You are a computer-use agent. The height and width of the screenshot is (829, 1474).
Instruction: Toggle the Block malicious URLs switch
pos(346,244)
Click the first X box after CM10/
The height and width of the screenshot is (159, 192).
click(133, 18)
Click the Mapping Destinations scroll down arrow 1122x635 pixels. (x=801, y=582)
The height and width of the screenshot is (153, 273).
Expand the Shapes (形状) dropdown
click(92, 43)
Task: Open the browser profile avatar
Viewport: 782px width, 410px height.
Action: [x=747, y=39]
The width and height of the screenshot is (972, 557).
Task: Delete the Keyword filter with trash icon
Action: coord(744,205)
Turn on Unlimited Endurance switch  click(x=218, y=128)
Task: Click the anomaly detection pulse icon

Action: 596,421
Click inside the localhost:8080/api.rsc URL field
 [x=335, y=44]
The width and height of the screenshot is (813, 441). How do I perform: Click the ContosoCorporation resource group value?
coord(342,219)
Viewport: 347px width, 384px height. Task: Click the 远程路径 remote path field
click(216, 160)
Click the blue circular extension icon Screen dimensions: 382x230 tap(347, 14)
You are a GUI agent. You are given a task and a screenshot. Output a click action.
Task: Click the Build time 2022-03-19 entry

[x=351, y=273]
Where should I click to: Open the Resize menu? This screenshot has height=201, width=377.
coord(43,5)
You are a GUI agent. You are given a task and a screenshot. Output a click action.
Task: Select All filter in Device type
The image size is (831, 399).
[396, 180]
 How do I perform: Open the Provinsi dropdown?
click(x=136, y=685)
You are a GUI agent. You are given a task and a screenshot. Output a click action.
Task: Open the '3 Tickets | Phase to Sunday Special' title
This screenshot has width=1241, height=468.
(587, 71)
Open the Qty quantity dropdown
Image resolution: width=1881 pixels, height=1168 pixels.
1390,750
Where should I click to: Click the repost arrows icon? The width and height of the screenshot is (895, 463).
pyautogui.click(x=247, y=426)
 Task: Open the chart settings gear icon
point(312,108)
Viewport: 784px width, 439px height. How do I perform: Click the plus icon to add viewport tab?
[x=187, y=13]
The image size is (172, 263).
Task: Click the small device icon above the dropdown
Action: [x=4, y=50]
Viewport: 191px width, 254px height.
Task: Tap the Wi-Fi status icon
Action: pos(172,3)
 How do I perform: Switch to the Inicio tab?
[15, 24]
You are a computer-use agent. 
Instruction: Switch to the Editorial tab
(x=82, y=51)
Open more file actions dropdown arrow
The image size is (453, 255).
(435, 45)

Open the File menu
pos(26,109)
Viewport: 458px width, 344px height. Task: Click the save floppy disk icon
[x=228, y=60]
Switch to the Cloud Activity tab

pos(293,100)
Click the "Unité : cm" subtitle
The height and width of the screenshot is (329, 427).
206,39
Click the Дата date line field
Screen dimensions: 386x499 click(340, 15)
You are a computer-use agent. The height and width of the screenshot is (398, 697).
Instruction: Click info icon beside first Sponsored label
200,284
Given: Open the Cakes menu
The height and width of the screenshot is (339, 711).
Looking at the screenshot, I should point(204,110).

# # # #

#### Task:
Which lines in the records above contain the word "field"? Return each of those lines in full.

#### Task result:
Click inside the localhost:8080/api.rsc URL field
Viewport: 347px width, 384px height. Task: Click the 远程路径 remote path field
Click the Дата date line field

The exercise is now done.